On Friday the 23rd, Rick Gates, former campaign aide, became the third person to take a plea deal in Mueller’s investigation, joining Michael Flynn and George Papadopoulos. He pled guilty to conspiracy against the US and making false statements, admitting to lying to the FBI about discussing Ukraine in a March 2013 meeting in Washington. He had previously been indicted on more serious offences, including bank fraud and money laundering. He is accused of hiding more than $3M of income and using it for “personal expenses, including his mortgage, children’s tuition,” and redecorating his Virginia home.

Gates says he will cooperate in “any and all matters” with the US special counsel inquiry. Mueller could petition the court for Gates’s sentence to be reduced in return for his full cooperation.

Paul Manafort, Trump’s ex-campaign manager, and Gates were indicted on multiple counts of tax and bank fraud. As Trump pointed out, neither of these were in relation to collusion with Russia, but that hardly improves the situation. The charges were concealment of more than $30M of income from US tax officials; this money flowed through a $75M offshore account. They are also charged with filing incorrect tax returns from 2010-2014.

The pair was first indicted in October for conspiracy to launder $75M through an offshore account and illegally lobbying for Ukraine without first registering with the US government. At the time, both pled not guilty. Manafort continues to maintain his innocence, saying in a statement, “I had hoped and expected my business colleague would have had the strength to continue the battle to prove our innocence.”
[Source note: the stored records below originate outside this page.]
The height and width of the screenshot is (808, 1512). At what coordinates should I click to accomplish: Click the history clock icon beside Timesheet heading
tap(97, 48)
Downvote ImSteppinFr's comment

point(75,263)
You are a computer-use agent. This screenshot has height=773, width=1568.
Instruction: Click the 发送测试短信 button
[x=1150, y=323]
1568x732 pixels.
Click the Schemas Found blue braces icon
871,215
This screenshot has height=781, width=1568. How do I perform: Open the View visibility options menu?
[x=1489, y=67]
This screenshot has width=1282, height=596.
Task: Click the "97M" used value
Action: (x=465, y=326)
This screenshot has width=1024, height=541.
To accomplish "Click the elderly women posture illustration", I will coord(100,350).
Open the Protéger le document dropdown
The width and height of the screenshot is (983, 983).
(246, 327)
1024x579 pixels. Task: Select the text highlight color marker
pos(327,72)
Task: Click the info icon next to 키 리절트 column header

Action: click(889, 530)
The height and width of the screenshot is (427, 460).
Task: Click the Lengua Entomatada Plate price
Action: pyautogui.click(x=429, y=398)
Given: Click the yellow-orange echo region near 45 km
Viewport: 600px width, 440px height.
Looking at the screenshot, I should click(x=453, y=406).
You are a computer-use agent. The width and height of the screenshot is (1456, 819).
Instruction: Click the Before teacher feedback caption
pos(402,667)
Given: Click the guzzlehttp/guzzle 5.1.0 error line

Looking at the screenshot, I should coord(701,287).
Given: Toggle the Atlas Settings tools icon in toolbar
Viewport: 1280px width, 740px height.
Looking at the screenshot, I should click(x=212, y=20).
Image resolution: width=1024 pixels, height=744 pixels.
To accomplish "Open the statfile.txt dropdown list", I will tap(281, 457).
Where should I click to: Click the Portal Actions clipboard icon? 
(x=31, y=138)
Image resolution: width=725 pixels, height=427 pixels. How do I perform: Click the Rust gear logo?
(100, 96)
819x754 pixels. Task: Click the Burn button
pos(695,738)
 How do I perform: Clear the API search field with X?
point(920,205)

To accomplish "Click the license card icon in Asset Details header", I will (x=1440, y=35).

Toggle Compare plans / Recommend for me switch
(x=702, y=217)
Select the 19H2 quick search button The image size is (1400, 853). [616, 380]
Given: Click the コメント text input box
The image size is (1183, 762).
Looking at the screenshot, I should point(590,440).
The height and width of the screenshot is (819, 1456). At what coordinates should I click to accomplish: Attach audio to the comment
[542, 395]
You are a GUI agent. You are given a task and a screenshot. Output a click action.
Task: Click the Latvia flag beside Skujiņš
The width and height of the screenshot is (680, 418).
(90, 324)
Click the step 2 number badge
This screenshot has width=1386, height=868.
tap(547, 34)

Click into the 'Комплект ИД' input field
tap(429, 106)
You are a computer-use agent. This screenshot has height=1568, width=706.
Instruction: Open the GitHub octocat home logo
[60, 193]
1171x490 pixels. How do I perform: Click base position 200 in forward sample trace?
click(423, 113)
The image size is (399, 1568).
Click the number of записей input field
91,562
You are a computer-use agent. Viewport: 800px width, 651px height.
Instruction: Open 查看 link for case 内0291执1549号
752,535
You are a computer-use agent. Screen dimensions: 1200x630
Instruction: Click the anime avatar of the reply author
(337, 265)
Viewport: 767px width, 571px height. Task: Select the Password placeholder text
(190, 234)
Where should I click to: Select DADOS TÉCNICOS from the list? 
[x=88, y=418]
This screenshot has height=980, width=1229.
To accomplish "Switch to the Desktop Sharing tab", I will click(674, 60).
Manafort resigned as Trump’s campaign manager in August 2016, after questions arose regarding his business dealings with pro-Russian politicians in Ukraine, although he maintains his innocence. Mueller hit him with a third indictment on Thursday the 22nd for secretly hiring former senior European politicians to lobby in the US for positions favourable to Ukraine. Earlier that day, the court denied Manafort’s request to modify the terms of his house arrest.